Decolonising knowledge and pluralising science

This programme emerges from collaborative work with indigenous scholars and anthropologists researching ‘indigenous knowledge systems’ in the face of accelerating climate change. Together, we are engaged in a multifaceted reflection on how diverse science makes for better science. Anthropology has made significant contributions to the study of non-western forms of knowledge. Yet, the contributions that scholars located at the peripheries of metropoles continue to make to worldwide science have not received the attention they deserve. Epistemic injustices aggravate environmental and social injustices in ways that are not fully understood. Our particular focus is on the role of knowledge transmission in heterogeneous societies characterised by entrenched inequalities, including the way in which science is taught through publicly funded education.

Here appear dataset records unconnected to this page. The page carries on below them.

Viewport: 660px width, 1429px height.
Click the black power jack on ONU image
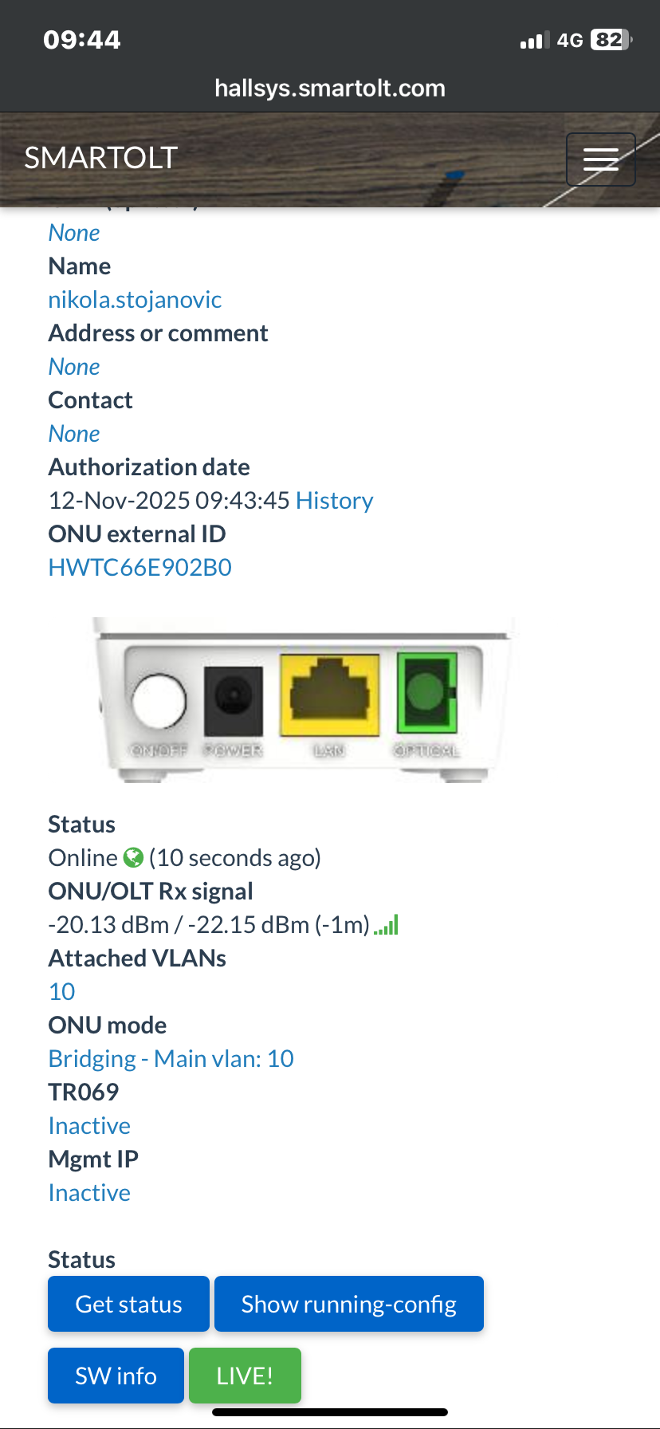[x=234, y=701]
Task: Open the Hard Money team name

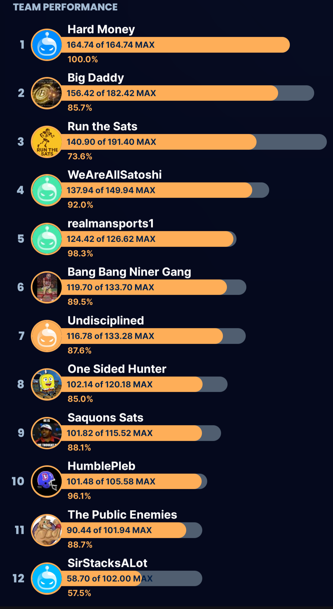Action: click(101, 29)
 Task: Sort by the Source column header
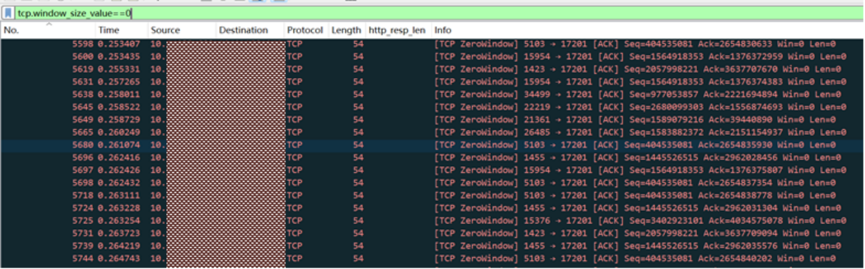[165, 30]
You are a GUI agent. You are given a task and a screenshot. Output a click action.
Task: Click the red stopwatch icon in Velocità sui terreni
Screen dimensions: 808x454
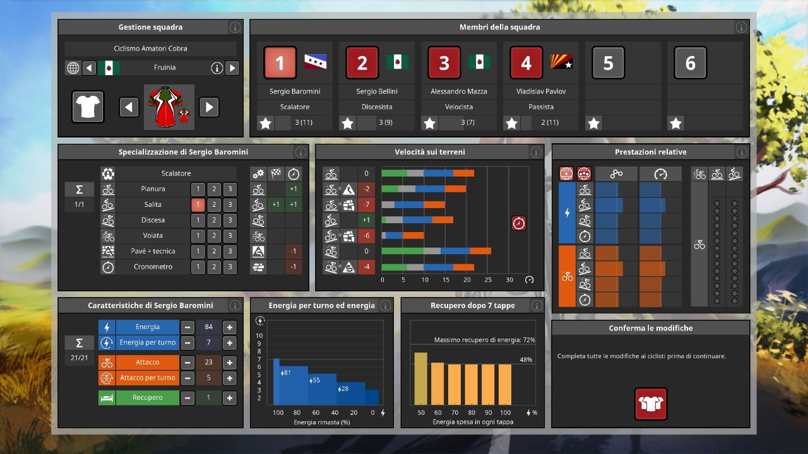519,223

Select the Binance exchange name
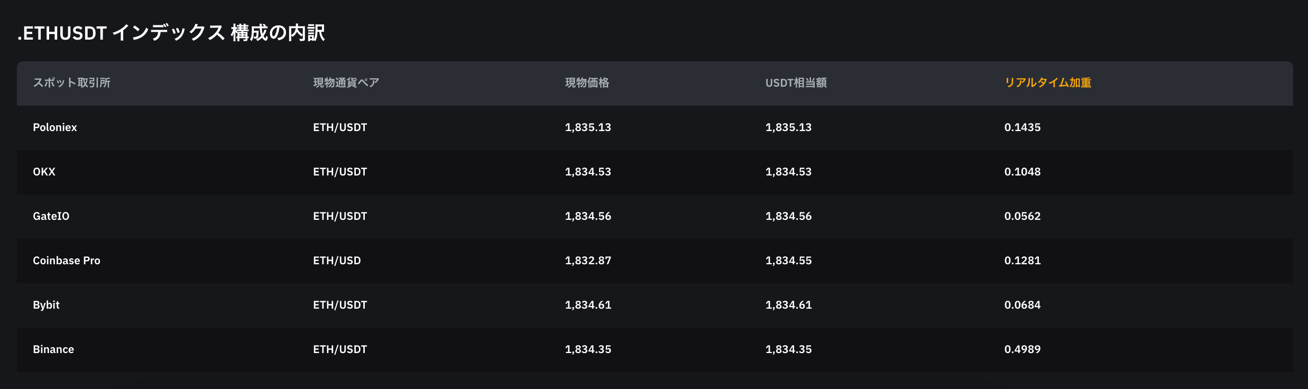[53, 349]
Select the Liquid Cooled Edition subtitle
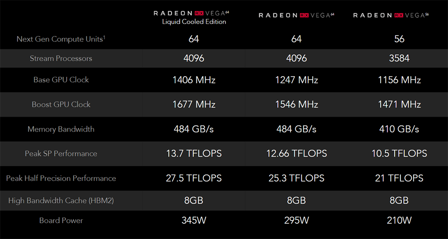This screenshot has width=448, height=239. (194, 22)
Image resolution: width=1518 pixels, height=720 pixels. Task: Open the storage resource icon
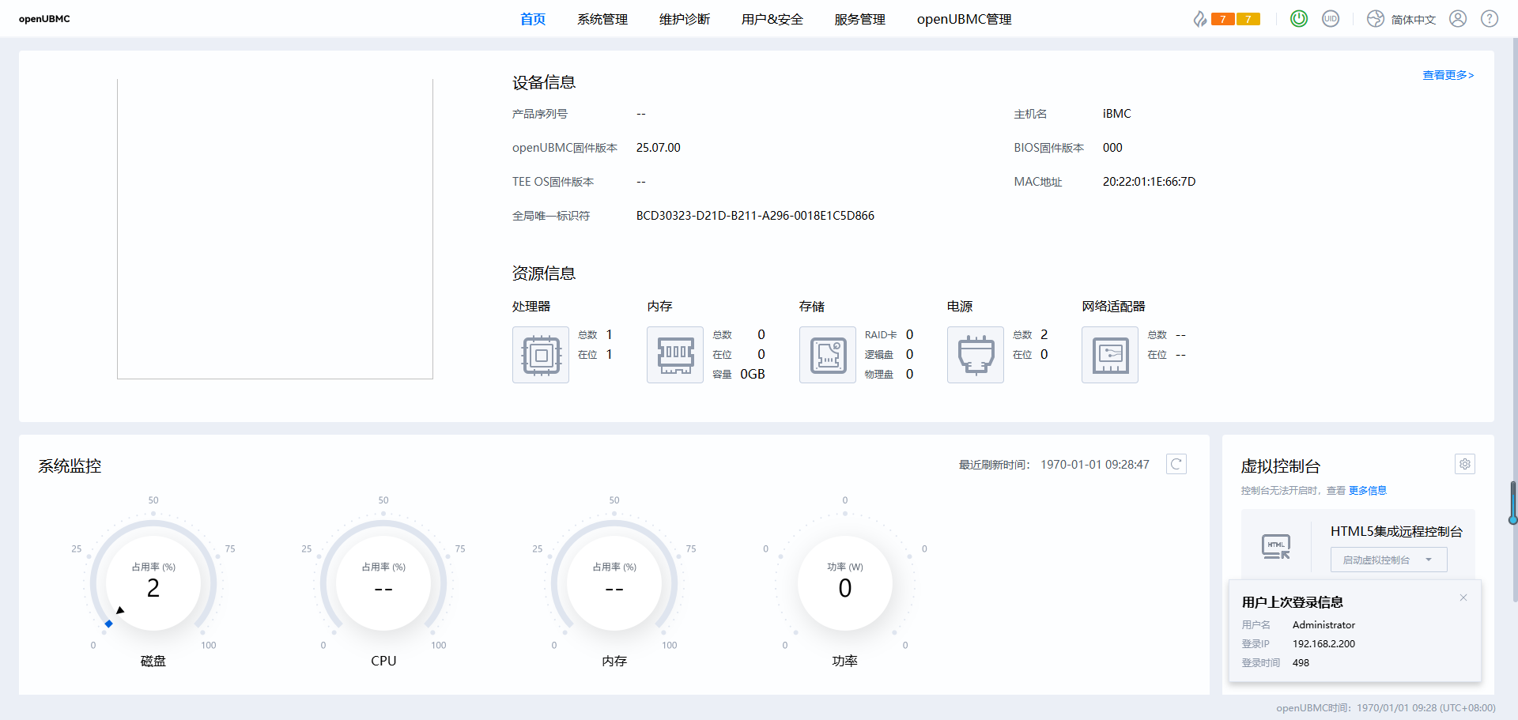828,355
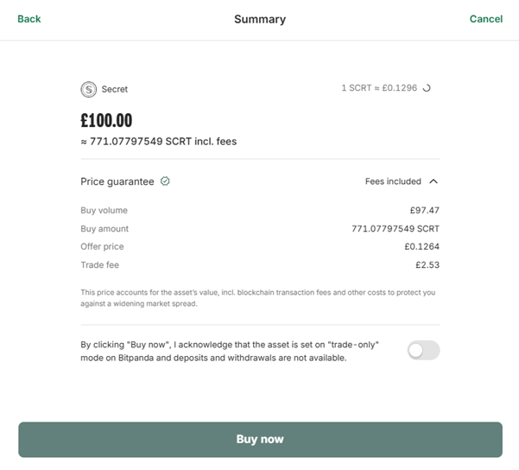The height and width of the screenshot is (470, 519).
Task: Collapse the fee details chevron
Action: click(x=434, y=181)
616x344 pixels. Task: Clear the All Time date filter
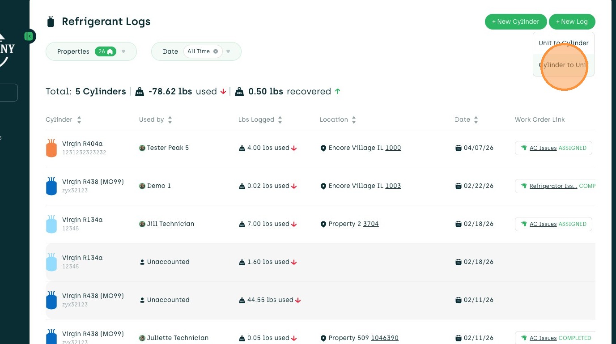point(216,51)
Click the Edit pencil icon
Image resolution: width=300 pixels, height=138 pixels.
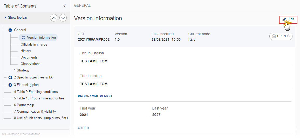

I am involved in developing with former students, post-doctoral researchers, and NGO collaborators a project we have entitled ‘Nurturing Young Lives in Latin America and the Caribbean.’ Given the malleability of childhood development and the highly varied and changing risks children face in low and middle-income countries, new thinking about interdependences and complementarities across domains of child development is urgently needed. The goal of this project is to explore models of policy integration that have the best chance of optimising infant parental care and supporting child rearing in Latin American and Caribbean contexts characterised by high levels of material poverty, social marginalisation and political discrimination. We approach the welfare of children growing in disadvantaged communities and their long-term prospects through the lens of childrearing practices to deepen understandings of: (i) subjectivity and intersubjectivity formation among marginalised social groups; (ii) transformations resulting from organised mobilisation to educate; and (iii) productive articulations between nurturing young lives and wealth creation.